* PROBLEM REQUIREMENTS: Write out the part of the items that opens with the line containing "Where should I click to: Add" and closes with the line containing "click(x=274, y=479)", keeping both of those lines. Leave the pictures out.

* INFORMATION GIVEN:
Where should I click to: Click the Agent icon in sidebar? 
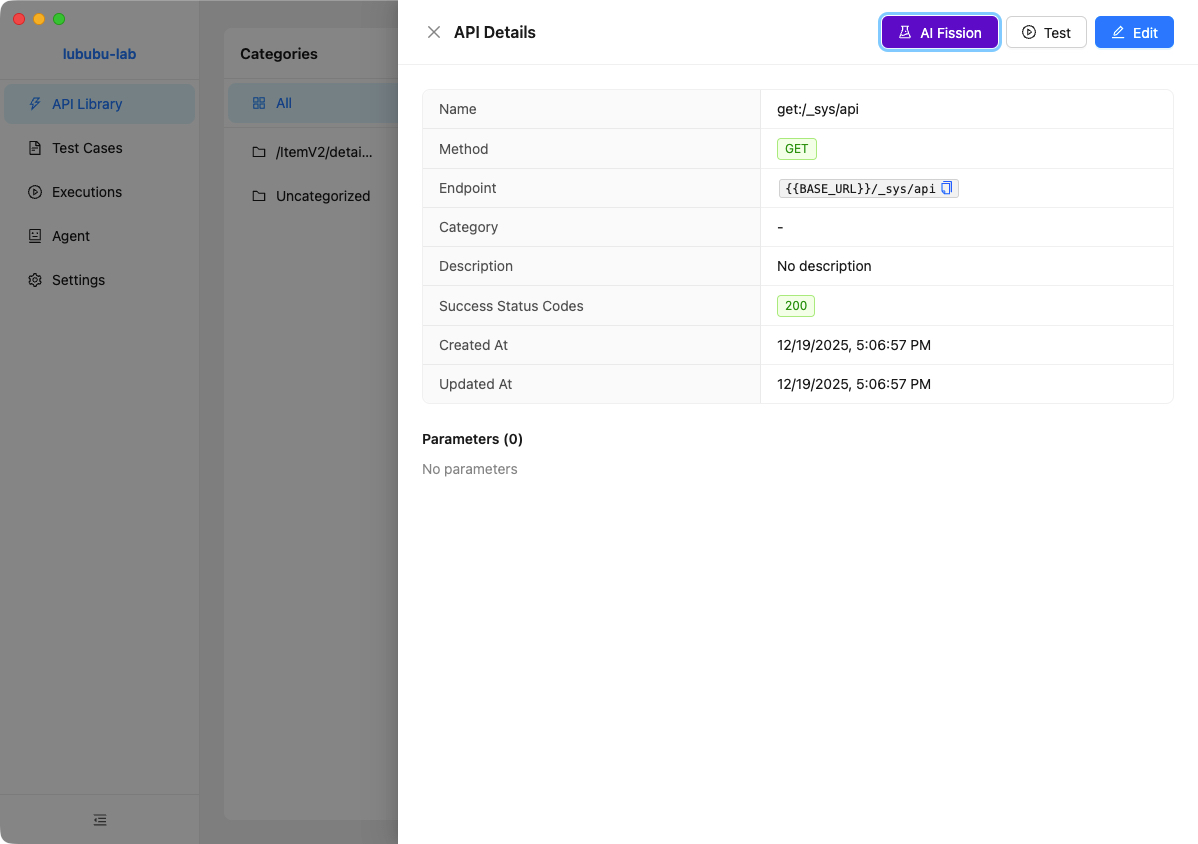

...

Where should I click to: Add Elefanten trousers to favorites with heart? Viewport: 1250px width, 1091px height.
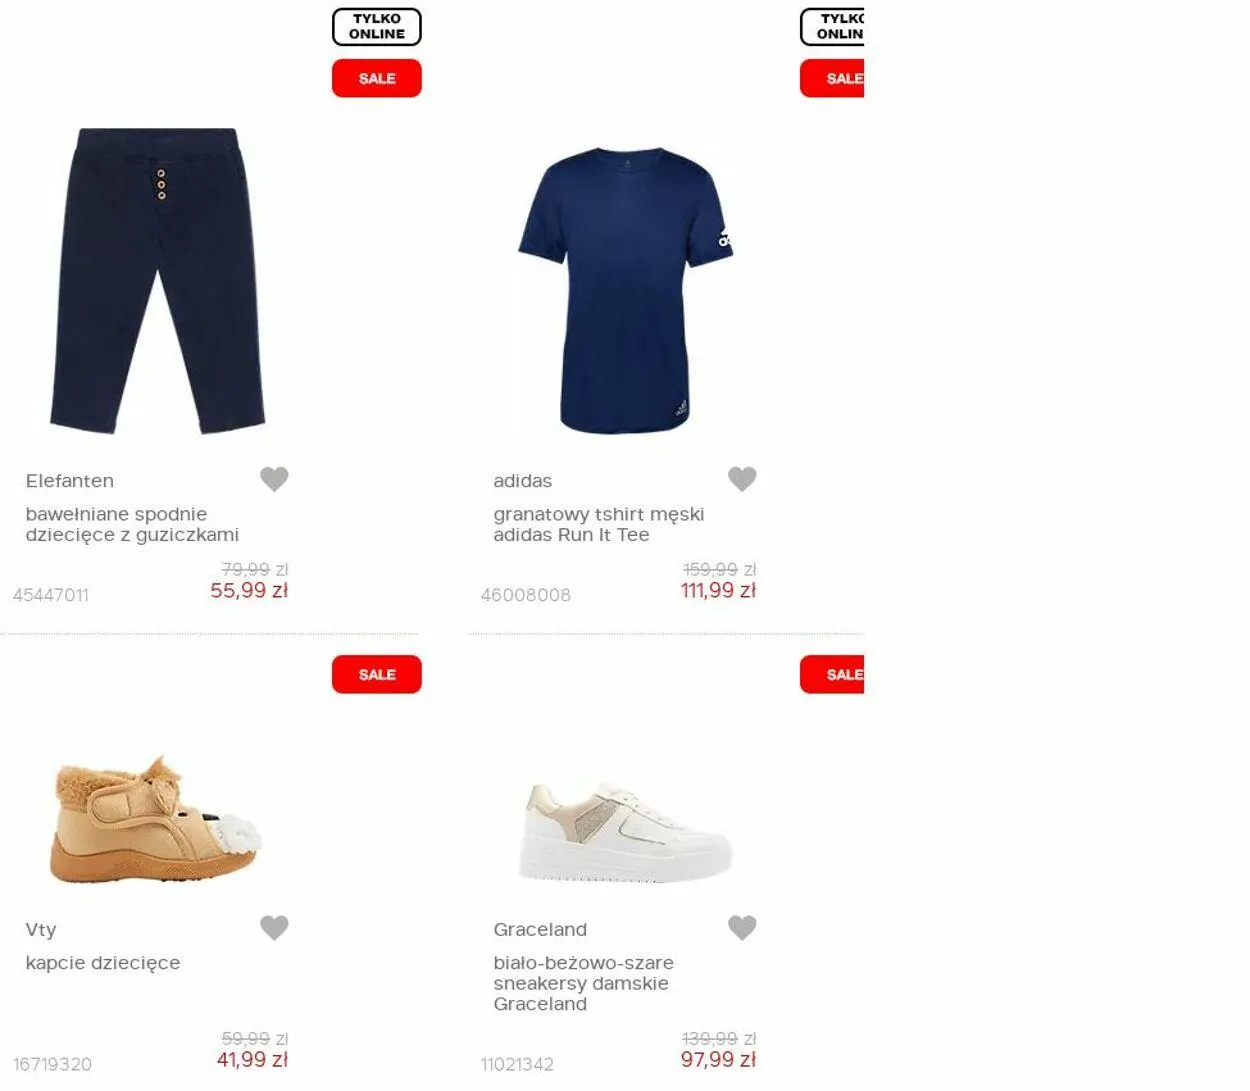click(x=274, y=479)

...

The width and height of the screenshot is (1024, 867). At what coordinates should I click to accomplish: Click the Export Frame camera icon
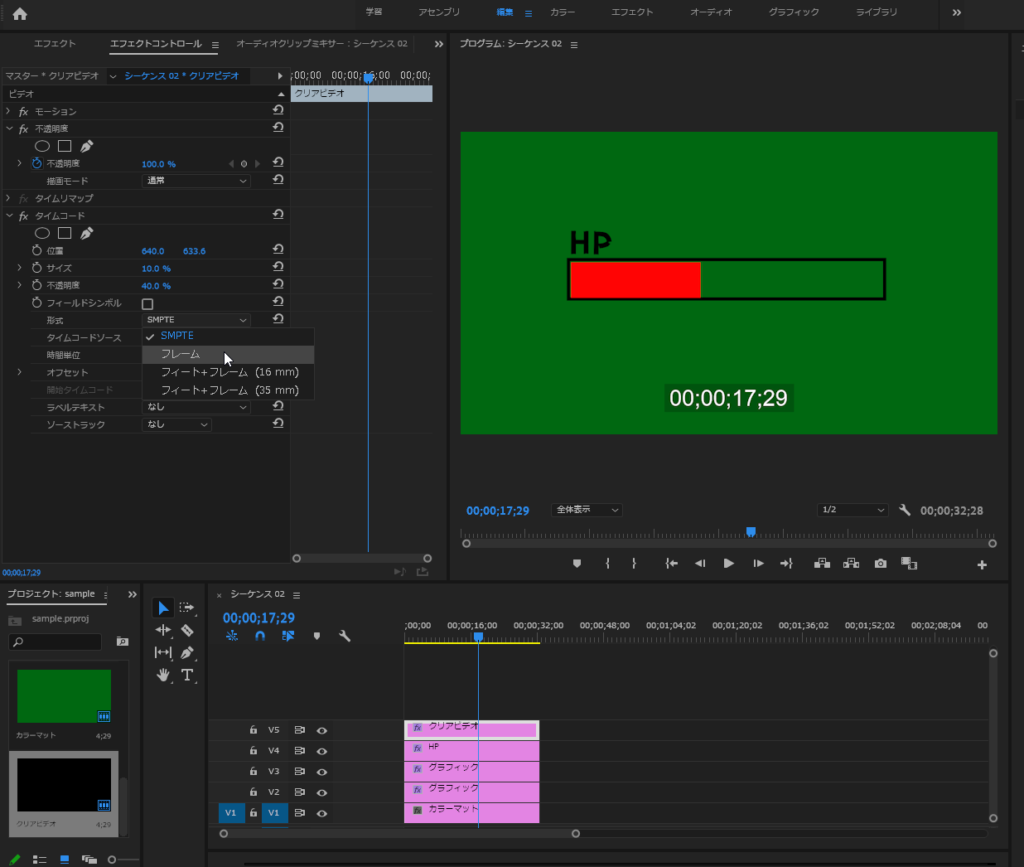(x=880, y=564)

* RESPONSE:
Where should I click to: Add Elefanten trousers to favorites with heart? Viewport: 1250px width, 1091px height.
click(x=274, y=479)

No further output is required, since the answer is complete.